Fairfax News and Media Company has posted losses of A$2.732 billion for the financial year 2011/12, after writing down its media businesses and plants and equipment (including printing presses in Tullamarine and Chullora that are to be shut down in 2014) by almost A$3 billion. The losses announced on Thursday for the year to June were seven times higher than those for the same period in 2010-11, which stood at $390.9 million. Fairfax is Australia’s oldest news publisher, and its titles include the country’s oldest paper, The Sydney Morning Herald
The company’s write-down of mastheads and goodwill comes in light of the woeful financial forecasts predicted for the next three years. In a statement following the release of the company’s full-year financial results, Fairfax Chief Executive Greg Hywood said: "The assessment of the carrying value of our intangible assets - mastheads, goodwill and customer relationships - is based on the three-year outlook for each of our business units.
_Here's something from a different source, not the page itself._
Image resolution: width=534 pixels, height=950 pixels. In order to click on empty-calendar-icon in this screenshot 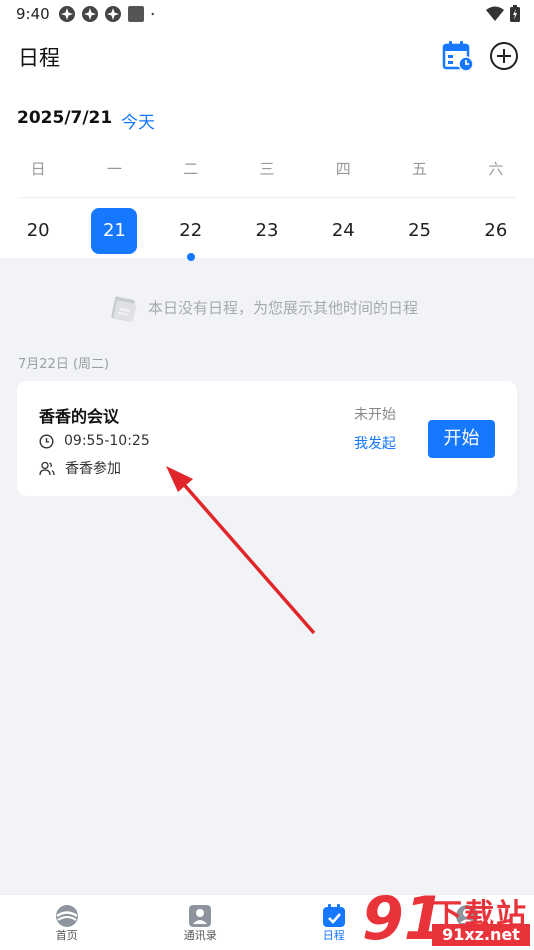, I will do `click(124, 309)`.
That outlook worsened considerably over the course of the second half of the year as the cyclical downturn became more pronounced, and our confidence in a sustained improvement in market conditions reduced."
Commenting on the present state of the advertising market, Hywood expressed his belief that never in his 30-year career had it been in such a bad condition, but he also added that the present drop in advertising revenue was part of a “cycle” and would “inevitably pass.”